Spiritual Vegas

(Mexican Summer)


Pedrum Siadatian first rose to prominence in psychedelic circles for his guitar and vocal contributions to the astral navigations of mercurial L.A. band Allah-Las, but approaches his solo project Paint with a crystal-clear focus. Spiritual Vegas follows 2018’s eponymous debut, and is full to the brim with lazing psychedelic pop songs and winding guitar melodies. 

Siadatian’s influences are worn on his sleeve and Spiritual Vegas essentially acts as a red-eyed guided tour around them; Kevin Ayers, Felt, Turkish psych, Brian Jonestown Massacre, etc – you can guess the rest. But this whistlestop tour of the musician’s record collection never really overstays its welcome, as he transmits quiet bliss and comforting hallucinations with aplomb. 

The album occupies a woozy sphere, where nothing is in full focus, but this half space is where Siadatian has always thrived as a musician. All Spiritual Vegas‘ tracks have a satisfying uniformity, taking place in the same sonic world, as noodling tributaries link up to the endless and lysergic river of the whole album. Even on ‘Wall of Memory/ODAAT’, when the dreamy psychedelic imaginations are interrupted by a jarring speech sample, it takes a matter of seconds to get back into the Paint groove.

‘Ta Fardah’ is perhaps the standout, sung in Farsi as a nod to Siadatian’s Iranian heritage. Winding psychedelic melodies come thick and fast, showcasing Siadatian’s aptitude as a guitarist as much as a crafter of fantastical ditties. ‘Impressions’ too, is a highlight. The album’s final song, it’s a five minute sound collage that sees all sorts of sketches transposed atop acid-soaked whimsy, a particularly slow number that feels like a change of pace on an album that wasn’t the fastest to begin with.

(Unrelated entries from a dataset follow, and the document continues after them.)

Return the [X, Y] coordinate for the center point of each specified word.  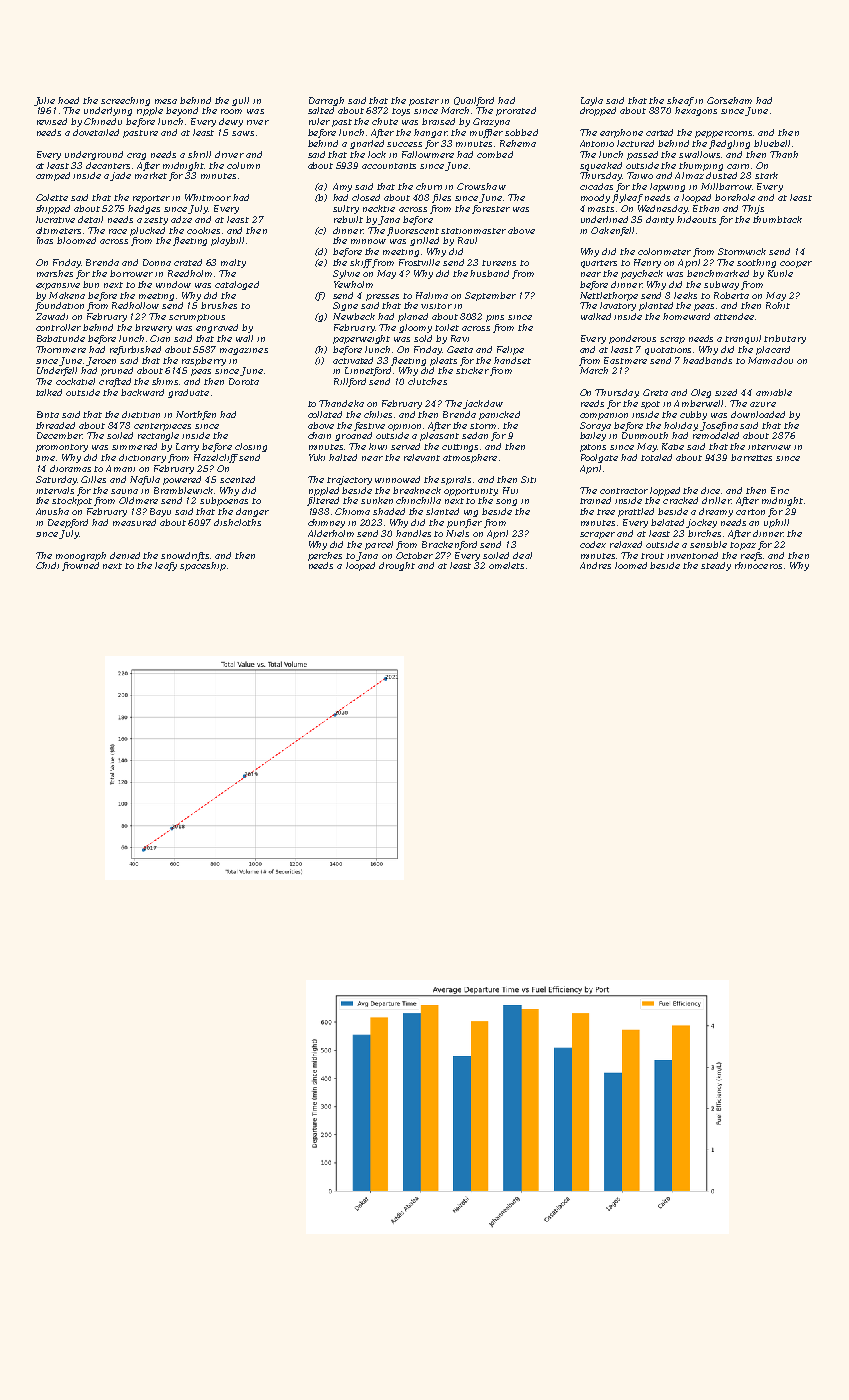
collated [325, 414]
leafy [166, 566]
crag [136, 156]
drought [397, 566]
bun [91, 284]
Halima [432, 295]
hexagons [696, 111]
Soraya [595, 426]
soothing [756, 263]
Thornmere [61, 349]
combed [495, 154]
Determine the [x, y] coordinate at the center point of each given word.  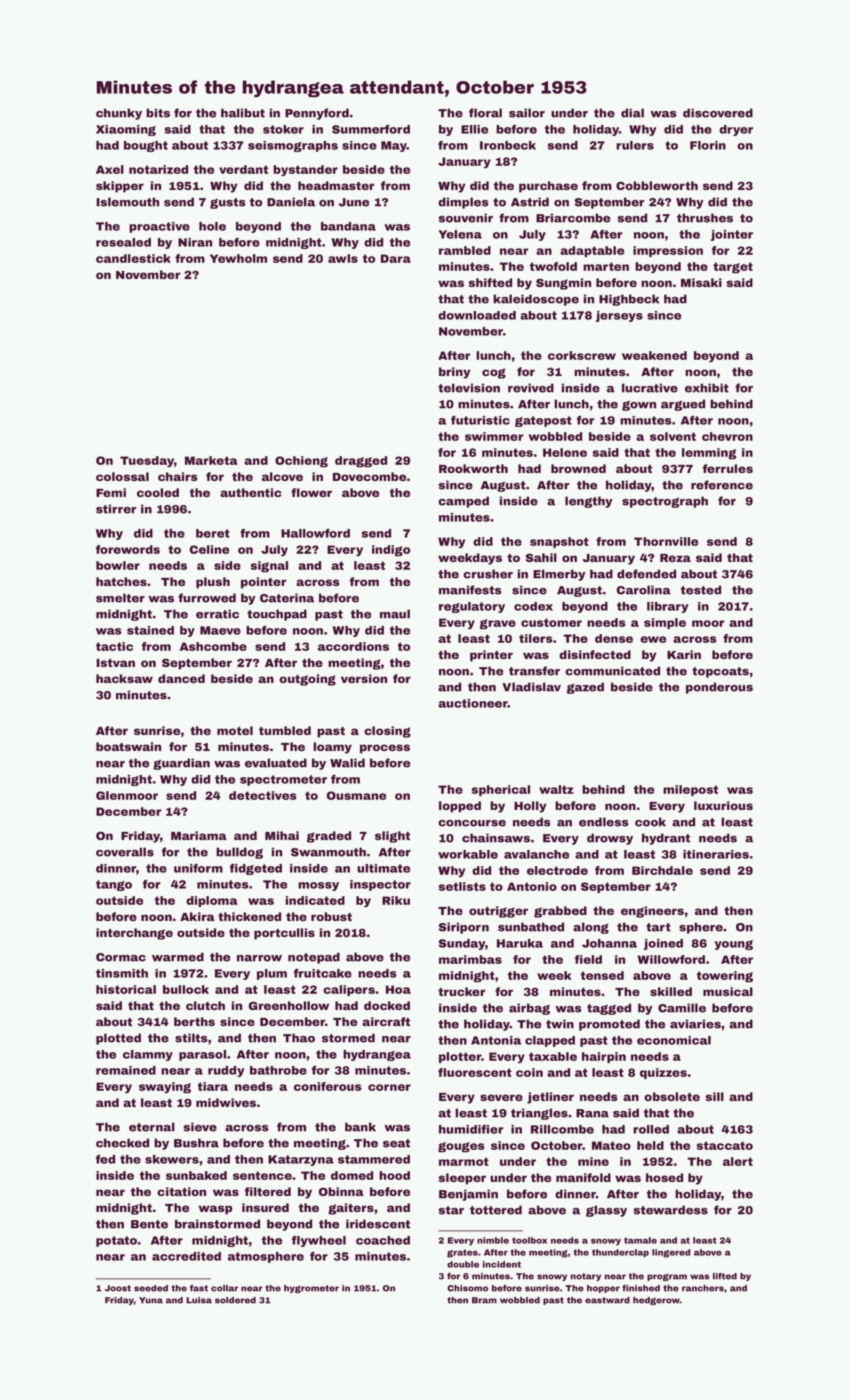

‘Spiritual Vegas’ isn’t a reinvention of the wheel, but simply a focused set of bleary-eyed lysergic pop songs; whilst there are a few highlights, the main takeaway is that this is a record that lights up any room that it’s played in. No surprises, no alarms, no drama, but a competent and evocative Paint LP that captures a specific mood with ease.